Stormont votes for release of completed flags and culture report
- Published
Politicians at Stormont have backed a call for the Executive Office to publish a long-awaited report into dealing with flags and culture.
A commission was set up in 2016 in a bid to find consensus on the issues.
It was to report back to the executive within 18 months, but its work stalled when devolution collapsed.
Its findings were submitted to the first and deputy first ministers last July, but have not yet been made public.
On Monday, assembly members (MLAs) supported a motion from Alliance calling on the Executive Office to publish the report drawn up by the Commission on Flags, Identity, Culture and Tradition (FICT).
They also backed an SDLP amendment calling for the executive to also "honour their commitments" within the New Decade, New Approach deal that restored power-sharing in January 2020.
It committed the parties to establishing an Office of Identity and Cultural Expression, which would deal with issues tackled by the flags commission.
'Simply not good enough'
Alliance MLA Paula Bradshaw said the report "appears to have disappeared into the Executive Office".
She said it was "simply not good enough that five years after the commission was established", its findings had not been published.
SDLP MLA Colin McGrath criticised the Executive Office for a "lack of delivery" on language and culture commitments in New Decade, New Approach.
But Sinn Féin junior minister Declan Kearney said a working group set up by the executive to make progress on issues raised by the report had met for the first time on Thursday
He said the executive was committed to delivering on recommendations made in the report.
But he added: "The commission considered some of our most complex societal issues... and many of these issues have been with us for generations.
"The report provides us with pathways to make progress potentially on a number of those core issues, however I repeat that we should remember no single report, policy or strategy could hope to provide conclusive solutions to all of these long-standing issues.
"We should all be realistic, it is inevitable at the conclusion of any such process that challenges will remain."
It is believed the report runs to approximately 150 pages and makes recommendations to the executive across a number of areas that have long caused division in Northern Ireland.
In 2019, BBC News NI revealed the body had cost more than £730,000, with more than half of that figure spent on fees and expenses for its members.
The commission has 15 members, seven of whom were appointed by the political parties while eight were employed through a recruitment process.
Who heads the commission?
The FICT is jointly chaired by community relations worker Neville Armstrong and Prof Dominic Bryan.

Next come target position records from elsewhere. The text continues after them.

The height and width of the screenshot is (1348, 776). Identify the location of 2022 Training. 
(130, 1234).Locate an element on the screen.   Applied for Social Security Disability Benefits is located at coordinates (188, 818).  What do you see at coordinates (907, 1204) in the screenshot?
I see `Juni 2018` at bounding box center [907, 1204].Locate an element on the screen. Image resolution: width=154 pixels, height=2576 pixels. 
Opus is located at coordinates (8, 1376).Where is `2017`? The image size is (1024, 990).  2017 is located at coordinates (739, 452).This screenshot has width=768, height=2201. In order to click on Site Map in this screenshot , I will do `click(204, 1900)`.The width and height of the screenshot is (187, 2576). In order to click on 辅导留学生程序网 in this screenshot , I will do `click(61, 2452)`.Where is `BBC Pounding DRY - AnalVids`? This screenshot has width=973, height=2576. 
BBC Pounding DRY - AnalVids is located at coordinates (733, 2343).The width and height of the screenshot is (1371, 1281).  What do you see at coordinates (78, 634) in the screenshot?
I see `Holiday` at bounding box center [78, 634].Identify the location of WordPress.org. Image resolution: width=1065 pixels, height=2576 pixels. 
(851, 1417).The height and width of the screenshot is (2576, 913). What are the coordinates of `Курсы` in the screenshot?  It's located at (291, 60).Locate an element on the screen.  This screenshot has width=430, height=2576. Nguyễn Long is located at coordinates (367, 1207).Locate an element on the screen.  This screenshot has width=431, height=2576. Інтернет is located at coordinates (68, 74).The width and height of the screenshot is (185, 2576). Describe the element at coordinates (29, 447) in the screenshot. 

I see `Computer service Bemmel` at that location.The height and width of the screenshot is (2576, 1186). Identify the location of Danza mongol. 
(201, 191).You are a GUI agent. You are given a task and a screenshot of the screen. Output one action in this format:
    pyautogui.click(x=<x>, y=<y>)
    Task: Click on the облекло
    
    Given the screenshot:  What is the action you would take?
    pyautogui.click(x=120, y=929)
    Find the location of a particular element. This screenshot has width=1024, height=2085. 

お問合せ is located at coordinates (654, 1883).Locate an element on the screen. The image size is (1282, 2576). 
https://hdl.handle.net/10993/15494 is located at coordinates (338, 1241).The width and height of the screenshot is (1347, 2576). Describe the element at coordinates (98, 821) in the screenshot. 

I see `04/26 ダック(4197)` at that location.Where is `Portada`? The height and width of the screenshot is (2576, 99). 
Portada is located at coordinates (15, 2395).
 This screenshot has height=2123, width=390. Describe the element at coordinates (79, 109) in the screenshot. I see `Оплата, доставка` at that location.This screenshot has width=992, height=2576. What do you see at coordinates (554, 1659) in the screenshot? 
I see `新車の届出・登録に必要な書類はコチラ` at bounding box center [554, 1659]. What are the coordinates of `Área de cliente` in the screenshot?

Prof Bryan is a reader at the School of History, Anthropology, Philosophy and Politics at Queen's University Belfast and lists his research as focusing upon the role played by symbols and rituals during the conflict and peace in Northern Ireland.
Why was the commission set up?
The commission was announced as part of the Fresh Start Agreement, negotiated by the Stormont parties in November 2015.
It was supposed to help the parties reach consensus on contentious issues surrounding flags, emblems and identity in Northern Ireland, and produce recommendations for the executive to take forward.
It began its work in June 2016, after its make-up was announced by the then first and deputy first ministers.
Five of those on the panel have links to unionism - it also includes a former Alliance Party special adviser, a former SDLP adviser and a former Sinn Féin councillor.
This article was updated on 23 March 2021.